» **Exercise aim**
Take the lines below between the one holding "Where should I click to: Toggle" and the one holding "Expand the Internet", inclusive, and copy them exactly. Add nothing.

Records from a collection:

◆ ◆ ◆

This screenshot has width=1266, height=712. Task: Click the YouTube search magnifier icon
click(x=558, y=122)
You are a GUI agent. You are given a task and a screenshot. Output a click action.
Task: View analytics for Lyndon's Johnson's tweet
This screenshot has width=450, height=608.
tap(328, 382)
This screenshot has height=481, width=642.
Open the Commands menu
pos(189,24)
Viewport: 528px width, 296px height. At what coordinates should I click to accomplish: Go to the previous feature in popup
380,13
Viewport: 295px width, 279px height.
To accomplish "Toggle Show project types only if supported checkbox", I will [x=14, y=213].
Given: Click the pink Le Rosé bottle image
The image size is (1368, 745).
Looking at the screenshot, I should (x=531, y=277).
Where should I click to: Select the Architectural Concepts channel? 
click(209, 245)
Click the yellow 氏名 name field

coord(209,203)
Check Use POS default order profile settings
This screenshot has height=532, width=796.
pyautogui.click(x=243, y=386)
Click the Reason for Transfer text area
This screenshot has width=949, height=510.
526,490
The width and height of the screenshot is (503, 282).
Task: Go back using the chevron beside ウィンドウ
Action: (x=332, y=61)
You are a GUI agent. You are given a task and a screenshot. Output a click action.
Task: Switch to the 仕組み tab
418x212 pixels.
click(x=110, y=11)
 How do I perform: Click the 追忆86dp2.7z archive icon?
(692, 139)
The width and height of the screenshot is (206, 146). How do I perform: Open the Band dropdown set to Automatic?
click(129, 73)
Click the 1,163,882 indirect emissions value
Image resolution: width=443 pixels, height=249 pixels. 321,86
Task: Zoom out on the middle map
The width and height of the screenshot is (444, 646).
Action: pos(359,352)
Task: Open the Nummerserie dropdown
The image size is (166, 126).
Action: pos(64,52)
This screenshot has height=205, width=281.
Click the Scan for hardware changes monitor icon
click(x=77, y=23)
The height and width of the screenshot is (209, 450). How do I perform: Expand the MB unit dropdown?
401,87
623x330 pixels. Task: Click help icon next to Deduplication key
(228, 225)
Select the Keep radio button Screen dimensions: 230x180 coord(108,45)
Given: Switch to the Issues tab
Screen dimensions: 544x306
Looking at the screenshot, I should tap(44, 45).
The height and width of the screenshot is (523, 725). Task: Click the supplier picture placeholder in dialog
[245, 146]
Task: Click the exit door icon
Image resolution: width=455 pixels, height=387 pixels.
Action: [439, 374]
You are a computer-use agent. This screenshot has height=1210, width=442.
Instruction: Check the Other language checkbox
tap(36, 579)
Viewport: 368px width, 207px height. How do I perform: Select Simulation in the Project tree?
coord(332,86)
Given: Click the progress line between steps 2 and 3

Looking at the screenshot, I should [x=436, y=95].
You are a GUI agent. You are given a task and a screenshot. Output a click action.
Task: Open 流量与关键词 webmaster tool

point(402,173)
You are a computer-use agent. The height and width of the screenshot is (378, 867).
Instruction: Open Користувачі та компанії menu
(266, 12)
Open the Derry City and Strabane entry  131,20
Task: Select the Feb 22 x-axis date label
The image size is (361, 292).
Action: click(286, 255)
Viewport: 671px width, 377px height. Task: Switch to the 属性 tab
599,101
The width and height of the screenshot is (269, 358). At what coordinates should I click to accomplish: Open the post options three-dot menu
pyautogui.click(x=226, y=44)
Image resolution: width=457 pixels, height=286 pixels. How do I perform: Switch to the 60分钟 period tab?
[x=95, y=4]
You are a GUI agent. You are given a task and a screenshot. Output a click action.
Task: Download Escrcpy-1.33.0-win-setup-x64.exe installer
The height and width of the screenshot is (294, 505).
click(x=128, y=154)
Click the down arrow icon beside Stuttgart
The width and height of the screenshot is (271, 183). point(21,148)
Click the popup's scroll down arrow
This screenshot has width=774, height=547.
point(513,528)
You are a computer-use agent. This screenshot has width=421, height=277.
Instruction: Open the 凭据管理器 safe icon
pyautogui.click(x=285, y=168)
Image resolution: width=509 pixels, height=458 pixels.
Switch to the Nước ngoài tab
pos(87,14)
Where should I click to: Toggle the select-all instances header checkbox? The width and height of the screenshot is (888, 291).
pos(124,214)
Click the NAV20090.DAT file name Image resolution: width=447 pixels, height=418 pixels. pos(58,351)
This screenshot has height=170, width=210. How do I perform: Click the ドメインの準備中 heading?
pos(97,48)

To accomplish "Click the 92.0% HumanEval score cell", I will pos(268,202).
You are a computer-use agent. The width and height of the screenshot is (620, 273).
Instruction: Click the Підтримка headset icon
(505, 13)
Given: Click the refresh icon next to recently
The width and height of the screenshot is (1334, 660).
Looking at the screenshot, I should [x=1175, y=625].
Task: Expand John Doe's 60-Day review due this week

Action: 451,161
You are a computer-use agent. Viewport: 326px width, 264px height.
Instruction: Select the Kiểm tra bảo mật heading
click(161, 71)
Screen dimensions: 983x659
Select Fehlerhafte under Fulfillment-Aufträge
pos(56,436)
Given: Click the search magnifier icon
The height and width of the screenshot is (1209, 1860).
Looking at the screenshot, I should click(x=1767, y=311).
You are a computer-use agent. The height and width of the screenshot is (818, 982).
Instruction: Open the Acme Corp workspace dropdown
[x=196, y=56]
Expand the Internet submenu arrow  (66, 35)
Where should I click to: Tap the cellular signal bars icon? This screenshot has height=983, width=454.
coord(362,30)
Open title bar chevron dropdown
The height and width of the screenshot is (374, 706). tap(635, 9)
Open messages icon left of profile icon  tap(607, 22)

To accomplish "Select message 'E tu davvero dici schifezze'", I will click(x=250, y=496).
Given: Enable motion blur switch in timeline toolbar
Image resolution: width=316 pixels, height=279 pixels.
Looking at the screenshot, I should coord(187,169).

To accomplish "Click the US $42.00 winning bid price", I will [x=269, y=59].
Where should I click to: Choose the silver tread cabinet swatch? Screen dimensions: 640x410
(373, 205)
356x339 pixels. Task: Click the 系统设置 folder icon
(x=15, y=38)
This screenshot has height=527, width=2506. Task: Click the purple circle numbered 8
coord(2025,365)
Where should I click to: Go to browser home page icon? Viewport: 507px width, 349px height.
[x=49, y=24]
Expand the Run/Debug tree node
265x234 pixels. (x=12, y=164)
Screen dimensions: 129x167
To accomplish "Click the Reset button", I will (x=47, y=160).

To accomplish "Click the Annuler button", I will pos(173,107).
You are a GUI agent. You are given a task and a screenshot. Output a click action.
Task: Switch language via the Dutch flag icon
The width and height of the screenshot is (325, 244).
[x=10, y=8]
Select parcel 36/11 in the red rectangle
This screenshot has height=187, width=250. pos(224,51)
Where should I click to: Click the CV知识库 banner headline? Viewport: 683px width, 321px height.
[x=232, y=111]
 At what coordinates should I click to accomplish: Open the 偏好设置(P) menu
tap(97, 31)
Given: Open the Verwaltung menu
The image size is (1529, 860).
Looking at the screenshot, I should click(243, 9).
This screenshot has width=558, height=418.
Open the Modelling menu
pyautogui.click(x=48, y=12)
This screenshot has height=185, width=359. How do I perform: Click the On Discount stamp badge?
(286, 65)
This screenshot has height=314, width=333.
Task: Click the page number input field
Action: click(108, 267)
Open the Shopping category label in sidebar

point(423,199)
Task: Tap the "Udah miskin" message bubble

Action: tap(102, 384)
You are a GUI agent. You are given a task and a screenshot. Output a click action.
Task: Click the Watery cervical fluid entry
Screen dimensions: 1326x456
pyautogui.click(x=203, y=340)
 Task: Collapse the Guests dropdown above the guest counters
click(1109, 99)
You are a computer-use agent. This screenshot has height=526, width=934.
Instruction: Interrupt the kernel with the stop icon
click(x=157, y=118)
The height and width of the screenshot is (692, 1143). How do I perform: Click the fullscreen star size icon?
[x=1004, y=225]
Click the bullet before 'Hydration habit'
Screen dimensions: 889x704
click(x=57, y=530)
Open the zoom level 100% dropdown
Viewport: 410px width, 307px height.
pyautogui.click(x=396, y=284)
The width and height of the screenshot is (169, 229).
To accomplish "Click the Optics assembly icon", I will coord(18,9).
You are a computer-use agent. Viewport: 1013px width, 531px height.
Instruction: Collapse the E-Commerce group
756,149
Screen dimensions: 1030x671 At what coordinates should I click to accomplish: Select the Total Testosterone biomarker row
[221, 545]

◆ ◆ ◆

» **Answer box**
Where should I click to: Toggle the select-all instances header checkbox? The width and height of the screenshot is (888, 291).
pos(124,214)
Click the NAV20090.DAT file name Image resolution: width=447 pixels, height=418 pixels. pos(58,351)
This screenshot has height=170, width=210. How do I perform: Click the ドメインの準備中 heading?
pos(97,48)

To accomplish "Click the 92.0% HumanEval score cell", I will pos(268,202).
You are a computer-use agent. The width and height of the screenshot is (620, 273).
Instruction: Click the Підтримка headset icon
(505, 13)
Given: Click the refresh icon next to recently
The width and height of the screenshot is (1334, 660).
Looking at the screenshot, I should [x=1175, y=625].
Task: Expand John Doe's 60-Day review due this week

Action: 451,161
You are a computer-use agent. Viewport: 326px width, 264px height.
Instruction: Select the Kiểm tra bảo mật heading
click(161, 71)
Screen dimensions: 983x659
Select Fehlerhafte under Fulfillment-Aufträge
pos(56,436)
Given: Click the search magnifier icon
The height and width of the screenshot is (1209, 1860).
Looking at the screenshot, I should click(x=1767, y=311).
You are a computer-use agent. The height and width of the screenshot is (818, 982).
Instruction: Open the Acme Corp workspace dropdown
[x=196, y=56]
Expand the Internet submenu arrow  (66, 35)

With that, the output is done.